London Underground annual entry and exit
- 2021: ▼1.25 million
- 2022: ▲2.06 million
- 2023: ▲2.07 million
- 2024: ▲2.12 million
- 2025: ▼2.04 million

Railway companies
- Original company: Metropolitan Railway

Key dates
- 10 December 1932: Opened as Canons Park (Edgware)
- 1933: Renamed Canons Park
- 20 November 1939: Metropolitan line service replaced by Bakerloo line
- 1 May 1979: Bakerloo line service replaced by Jubilee line

Other information
- External links: TfL station info page;
- Coordinates: 51°36′28″N 0°17′41″W﻿ / ﻿51.60778°N 0.29472°W

= Canons Park tube station =

London Underground station

Canons Park is a London Underground station. It is located at Canons Park of the London Borough of Harrow, north-west London. The station is on the Jubilee line, between Stanmore and Queensbury stations. It is in London fare zone 5.
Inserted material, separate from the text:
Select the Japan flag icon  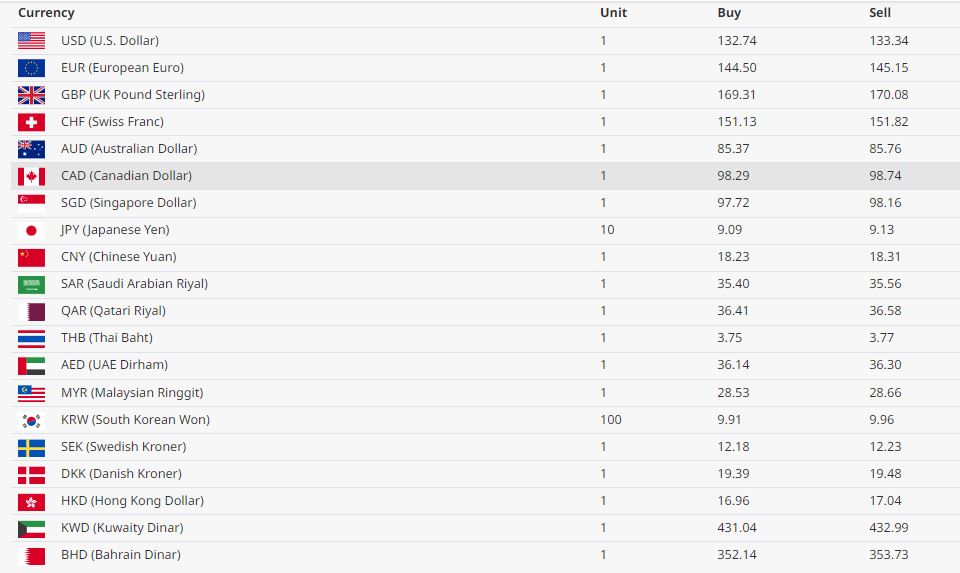tap(31, 230)
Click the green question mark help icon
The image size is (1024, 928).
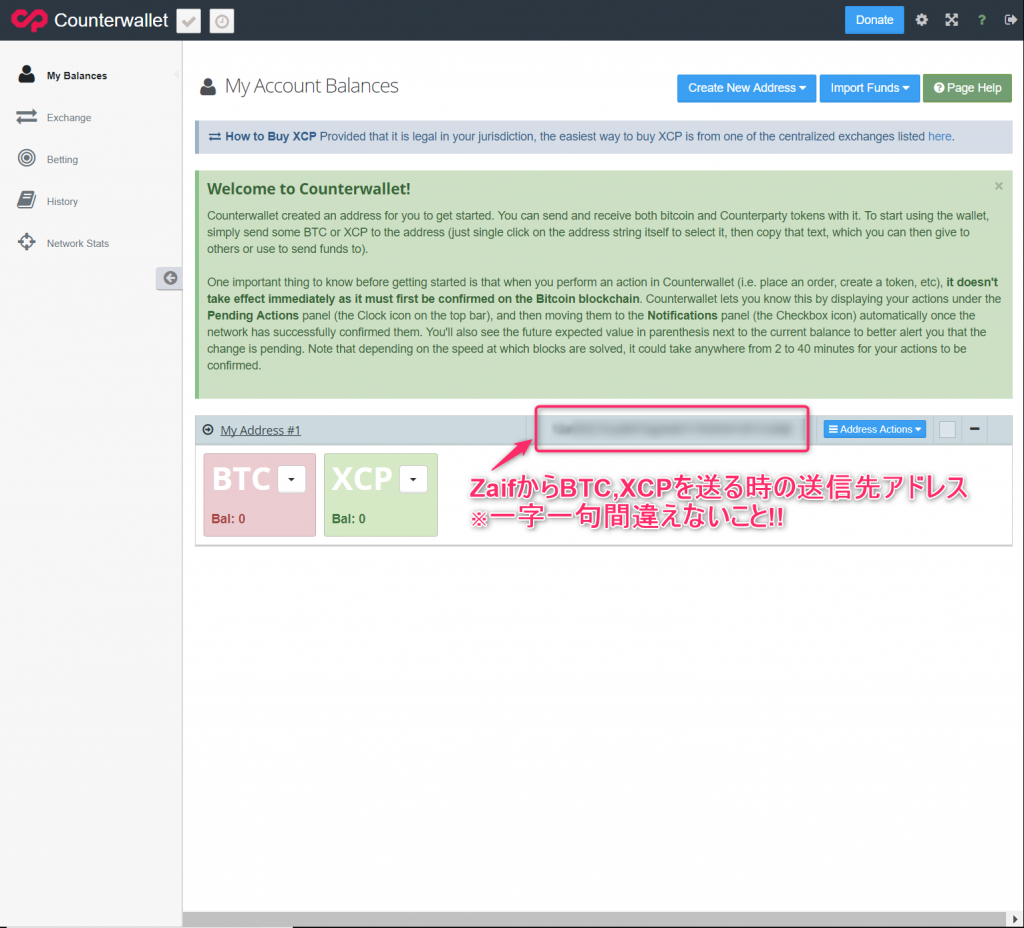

Canons Park is the least used station on the Jubilee line with an average of 1.68 million passengers per year.

==History==
The station was opened on 10 December 1932 by the Metropolitan Railway (MR) on the MR's extension from Wembley Park to Stanmore. The station was originally named Canons Park (Edgware) although the suffix was dropped the following year. On 20 November 1939, services on the Stanmore branch were transferred to the Bakerloo line and, on 1 May 1979, they were transferred again to the Jubilee line.

==Services==
Canons Park station is on the Jubilee line in London fare zone 5. It is between Stanmore to the north and Queensbury to the south. Train frequencies vary throughout the day, but generally operate every 2–6 minutes between 06:08 and 00:17 in both directions.

| Preceding station | London Underground |  |  | Following station |
| Stanmore Terminus |  | Jubilee line |  | Queensbury towards Stratford |
Former services
| Stanmore Terminus |  | Metropolitan line Stanmore branch (1932–1939) |  | Queensbury towards Baker Street or Aldgate |
|  | Bakerloo lineStanmore branch (1939–1979) |  | Queensbury towards Elephant & Castle |

==Connections==
London Bus routes serve the station.